EXTRAIT DU TEXTE
>>
L’excellence contre la science

Quand la mise en compétition et la bureaucratisation éloignent l’université de ses missions

Décryptant les conséquences des récentes réformes des universités en France, Camille Vergnaud montre comment les injonctions au rayonnement international et au partenariat local contribuent à la mise en compétition et à la bureaucratisation de ces établissements.


Dossier : Le mythe de la métropole attractive

Compétitivité, excellence, visibilité internationale, transfert technologique : autant de termes – à la définition parfois floue – qui guident les politiques publiques actuelles de financement, d’évaluation et de pilotage du système d’Enseignement supérieur et de recherche (ESR) en France. L’essentiel des réformes universitaires françaises des années 2000 paraissent traversées par ce qui a été décrit comme la « mythologie CAME : Compétitivité, Attractivité, Métropolisation, Excellence » (Bouba-Olga et Grossetti 2018). Or, non seulement les effets de ces politiques « d’excellence » pour la qualité des recherches et des enseignements sont questionnables, mais ces réformes tendent à détourner universités et universitaires du travail proprement académique et à renforcer les disparités des conditions d’étude et de travail au sein de ce service public.
<<
DONNÉES FOURNIES
>>
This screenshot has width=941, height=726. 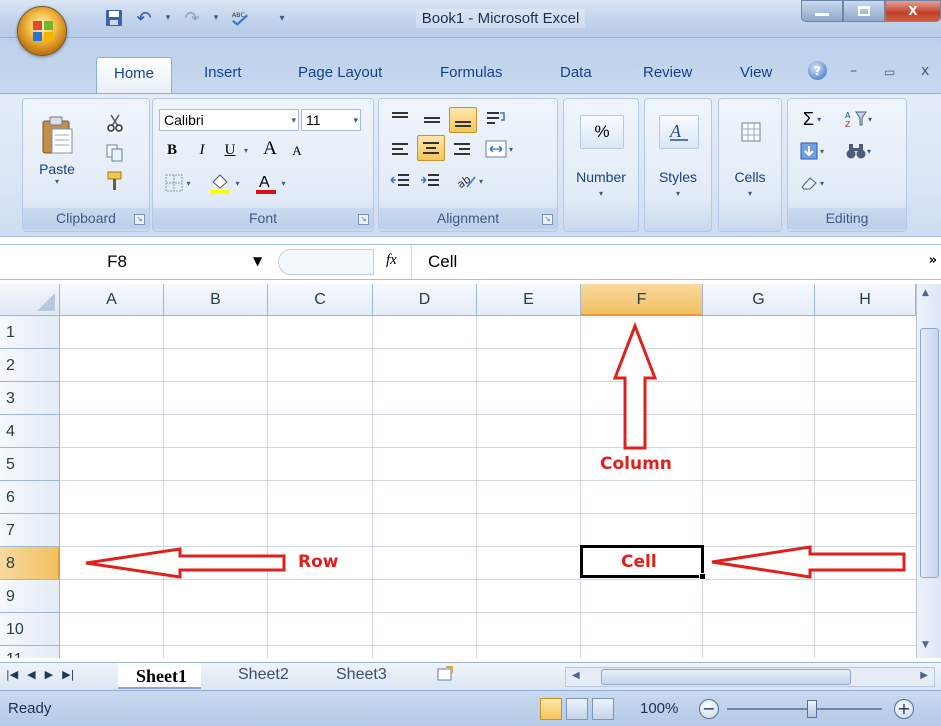 I want to click on clear-button: ▾, so click(x=812, y=183).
<<
TÂCHE À RÉALISER
Reproduisez intégralement le texte sur l’excellence et la science à l’université, sans rien y modifier.

TÂCHE RÉSOLUE
L’excellence contre la science

Quand la mise en compétition et la bureaucratisation éloignent l’université de ses missions

Décryptant les conséquences des récentes réformes des universités en France, Camille Vergnaud montre comment les injonctions au rayonnement international et au partenariat local contribuent à la mise en compétition et à la bureaucratisation de ces établissements.


Dossier : Le mythe de la métropole attractive

Compétitivité, excellence, visibilité internationale, transfert technologique : autant de termes – à la définition parfois floue – qui guident les politiques publiques actuelles de financement, d’évaluation et de pilotage du système d’Enseignement supérieur et de recherche (ESR) en France. L’essentiel des réformes universitaires françaises des années 2000 paraissent traversées par ce qui a été décrit comme la « mythologie CAME : Compétitivité, Attractivité, Métropolisation, Excellence » (Bouba-Olga et Grossetti 2018). Or, non seulement les effets de ces politiques « d’excellence » pour la qualité des recherches et des enseignements sont questionnables, mais ces réformes tendent à détourner universités et universitaires du travail proprement académique et à renforcer les disparités des conditions d’étude et de travail au sein de ce service public.